Despite the relatively large number of dynamic stabilization designs that have been proposed, an implant designed to manipulate the motion segment’s center of rotation (COR) has not been developed. A successful implant must restore natural loading to the spine; however, physiologic loading will not occur unless the implanted motion of the spinal segment passes through the spine’s natural center of rotation. An implant that imposes a non-physiologic center of rotation location produces higher tissue stresses and increases the likelihood of hardware failure. These heightened tissue stresses and non-physiologic motion patterns will also be induced on the adjacent motion segments, possibly leading to some of the long-term complications associated with current dynamic stabilization devices. For example, areas of the annulus that are normally in compression experience tensile stresses when the center of rotation moves posteriorly out of the intervertebral disc.

To combat this issue, a pedicle screw was designed using a head piece, pedicle screw, snap in lock and a cap screw. These pieces are desgined to allow simple surgical installation. Based on finite element studies, this implant does not alter the motion pattern and does not alter the natural load bearing of the lumbar spine in flexion. Further studies in cadaver spine show close relationship of rotation of the L3-L4 spine in comparison to finite element modeling.

Interspinous Spacer

In some patients, contraindications of the pedicle screw may limit certain uses. Interspinous spacers are often used to correct spinal stenosis and facet arthrosis when a pedicle screw assembly is not effective.

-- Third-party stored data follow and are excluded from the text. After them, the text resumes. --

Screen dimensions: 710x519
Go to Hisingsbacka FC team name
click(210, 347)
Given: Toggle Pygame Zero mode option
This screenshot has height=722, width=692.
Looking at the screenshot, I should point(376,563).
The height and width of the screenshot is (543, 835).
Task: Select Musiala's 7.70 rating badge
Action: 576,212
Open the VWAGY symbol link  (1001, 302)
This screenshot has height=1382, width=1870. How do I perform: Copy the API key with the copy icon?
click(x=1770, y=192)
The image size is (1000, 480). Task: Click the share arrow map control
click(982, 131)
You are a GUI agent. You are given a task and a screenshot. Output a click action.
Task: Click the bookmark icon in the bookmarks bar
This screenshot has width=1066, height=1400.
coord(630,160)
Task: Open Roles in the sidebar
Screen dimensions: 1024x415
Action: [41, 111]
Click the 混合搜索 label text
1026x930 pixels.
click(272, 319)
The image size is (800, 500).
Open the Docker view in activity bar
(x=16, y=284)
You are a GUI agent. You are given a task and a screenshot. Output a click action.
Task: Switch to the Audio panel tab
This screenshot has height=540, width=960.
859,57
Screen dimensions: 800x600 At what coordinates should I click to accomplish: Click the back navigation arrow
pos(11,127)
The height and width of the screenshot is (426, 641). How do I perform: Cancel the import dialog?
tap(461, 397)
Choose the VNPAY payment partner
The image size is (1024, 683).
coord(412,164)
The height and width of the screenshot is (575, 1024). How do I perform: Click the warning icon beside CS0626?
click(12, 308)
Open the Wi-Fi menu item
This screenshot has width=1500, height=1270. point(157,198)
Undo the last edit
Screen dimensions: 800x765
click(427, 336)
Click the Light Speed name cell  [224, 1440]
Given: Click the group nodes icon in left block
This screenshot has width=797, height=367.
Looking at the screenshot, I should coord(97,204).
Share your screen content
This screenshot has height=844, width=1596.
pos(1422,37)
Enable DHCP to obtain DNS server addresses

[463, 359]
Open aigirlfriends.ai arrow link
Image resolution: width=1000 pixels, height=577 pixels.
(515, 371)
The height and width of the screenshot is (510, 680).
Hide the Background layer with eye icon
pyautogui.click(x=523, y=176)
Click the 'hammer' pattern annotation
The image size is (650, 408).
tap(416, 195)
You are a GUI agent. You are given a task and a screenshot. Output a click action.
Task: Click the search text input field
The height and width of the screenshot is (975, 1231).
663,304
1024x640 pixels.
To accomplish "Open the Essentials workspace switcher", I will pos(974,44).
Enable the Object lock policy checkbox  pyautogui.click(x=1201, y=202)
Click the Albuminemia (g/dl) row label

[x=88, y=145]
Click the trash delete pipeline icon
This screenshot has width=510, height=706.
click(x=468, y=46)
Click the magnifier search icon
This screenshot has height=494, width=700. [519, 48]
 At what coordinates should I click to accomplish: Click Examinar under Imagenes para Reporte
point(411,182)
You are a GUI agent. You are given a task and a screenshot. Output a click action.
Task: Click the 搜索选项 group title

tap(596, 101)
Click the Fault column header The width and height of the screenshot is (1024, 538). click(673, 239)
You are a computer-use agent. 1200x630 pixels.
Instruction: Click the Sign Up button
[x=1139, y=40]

The aim of this newly designed interspinous spacer is to: (1) increase neuroforaminal height by limiting the motion segment’s rotation in extension, (2) preserve physiologic loading in flexion by projecting the motion segment’s COR to its natural, undegenerated location, (3) restore overloaded facet joints to healthy levels, and (4) increase stability in the transverse and coronal planes by secure attachment to the spinous processes while limiting the stresses experienced at these interfaces.

The new interspinous spacer utilizes many of the same features found on its pedicle screw based counterpart. The system is comprised of two parts: an outer base that attaches to the inferior spinous process and an upper sliding rod that attaches to the superior spinous process.

Many features of the interspinous spacer implant make it an attractive option for the relief of spinal pathologies. The use of two moving parts rather than four means the likelihood of failure will be lower. The device will provide an alternative treatment to cases where pedicle screw systems are deemed inappropriate.